Kilgore watched from his collapsed position at the edge of the airfield as people began to emerge from the observation tower. He didn’t recognise any of them anymore. They were just dark, shadowy figures now. From where he was they appeared little different to the thousands of corpses surrounding the airfield and as cold and featureless as what remained of Harcourt.
Too tired to stay sitting up, the soldier lay on his back and stared up into the darkening sky above him. The relentless noise of the helicopter changed direction and faded away.
Once he was sure that the plane had safely touched down, Lawrence began to bring the helicopter in to land.
He looked down into the relentless, seething mass of diseased cadavers below as he hovered above the perimeter fence. Bloody hell, he thought, the bodies seemed more incensed and animated than he’d ever seen them before.
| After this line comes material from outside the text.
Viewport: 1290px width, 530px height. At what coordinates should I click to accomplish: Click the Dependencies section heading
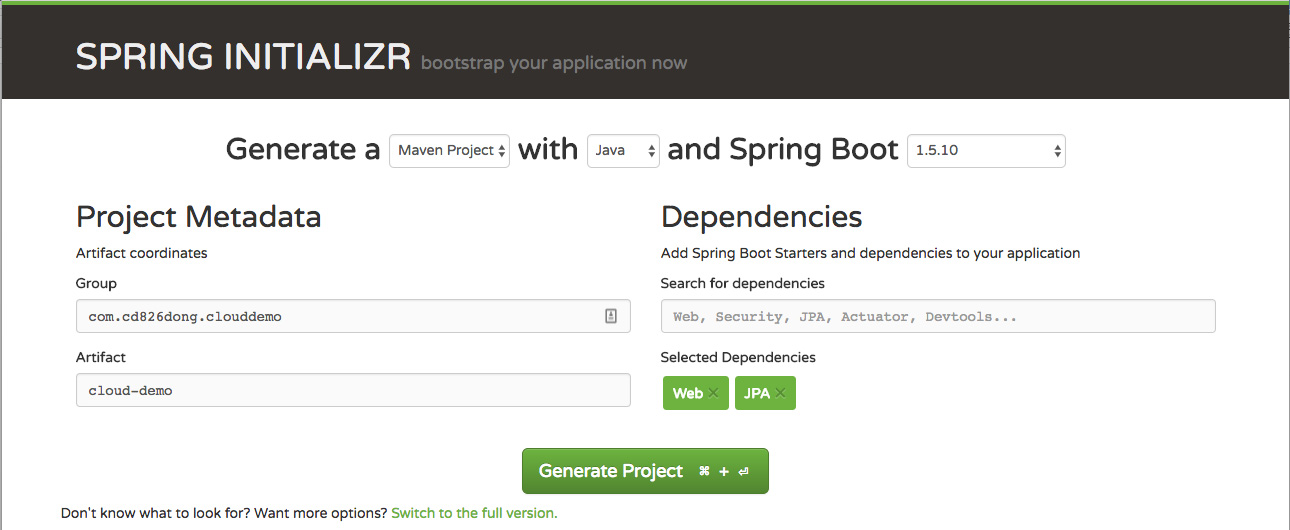pyautogui.click(x=761, y=217)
Many ripped and tore at each other. Others were pushing against the fence being crushed, no doubt, by the weight of hundreds more corpses behind them. Many more still were standing their ground as best they could, looking up at him defiantly with cold, unblinking eyes which were filled with anger bordering on hatred. Forcing himself to look away and concentrate again, he flew towards the observation tower and the other buildings.
Cooper was waiting for him by the time he’d landed and had climbed out of the helicopter. With the rotor blades still circulating slowly above him, the pilot ducked down and walked over to the other man. Together they jogged down towards the plane. Keele was sitting in the cockpit trying to recover from the flight. He’d managed to turn the plane round to face back down the runway but he hadn’t yet moved. Landing was proving to be the hardest part of flying today.
‘Everything go all right?’ Cooper asked as they stood and waited for Keele to move. Lawrence nodded. The airfield was suddenly silent now that the plane and helicopter were back and their engines had been switched off.
‘Went like clockwork,’ he replied.
‘And you’re both still okay for fuel?’
‘Just about.’
‘You’ve got enough to make another flight?’
‘Plenty. I should have enough for a good few crossings yet, and I think Keele’s got similar.’
‘So we’ll try and get another load over there first thing tomorrow morning, okay?’
Lawrence sighed.
‘Bloody hell, mate,’ he protested, ‘give me a chance to get my breath back first, won’t you. It’s been a long day.’